Palmitoylethanolamide (PEA) Induces an Increase in Spleen Regulatory T Cells, Reduces CD8+ Cells and TNF-α Levels in Target Organs, and Protects Mice From Graft-Versus-Host Disease-Related Mortality Through PPAR Activation Without Compromising the Graft-Versus-Tumour Response.

Abstract

Graft-versus-host disease (GVHD), a secondary complication of bone marrow transplantation, leads to the development of a systemic inflammatory illness in the host, resulting in high mortality and morbidity. Current therapies lack prophylactic effectiveness and often fail to achieve an optimal immunological balance between inflammation and immunosuppression.
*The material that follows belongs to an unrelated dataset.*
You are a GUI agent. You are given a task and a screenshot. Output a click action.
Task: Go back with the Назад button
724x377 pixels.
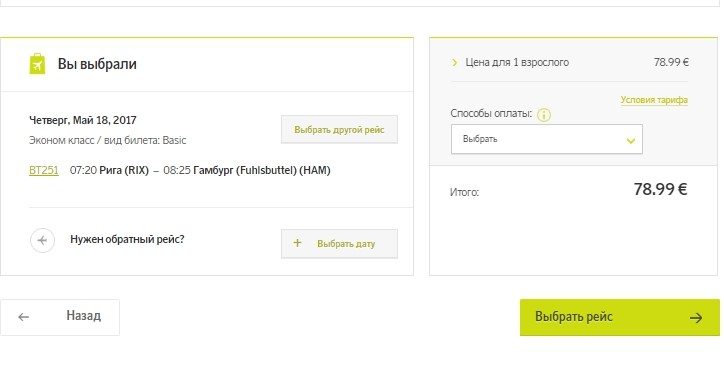coord(60,317)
In this study, we investigated the effects of palmitoylethanolamide (PEA), an endocannabinoid-like lipid mediator with extensively documented anti-inflammatory, analgesic, antimicrobial, immunomodulatory, and neuroprotective effects, on the complex pathology of GVHD. Treatment with PEA reduced clinical disease severity in GVHD mice, leading to an 80% increase in survival rates. Additionally, PEA created an immunoregulatory environment in the spleen by reducing the activation of CD3⁺CD4⁺ cells. In the intestine, PEA protected against damage, reduced the number of CD3⁺CD4⁺ and CD3⁺CD8⁺ cells, and suppressed the activation of CD3⁺CD8⁺ cells. PEA also decreased the levels of TNF-α in the intestine and increased IL-10 production. Furthermore, in the liver, PEA treatment reduced the number of CD8⁺ cells, the activation of CD3⁺CD4⁺ and CD3⁺CD8⁺ cells, and TNF-α levels. The effect of PEA on survival was dependent on Peroxisome Proliferator-activated receptor gamma (PPAR-γ) activation but did not rely on cannabinoid (CB) receptors activation. In addition to GVHD protection, PEA treatment did not interfere in the graft-versus-tumour response. These results demonstrate the therapeutic potential of PEA as a promising option for the treatment of GVHD, balancing inflammation and immunosuppression, and improving both survival and clinical outcomes.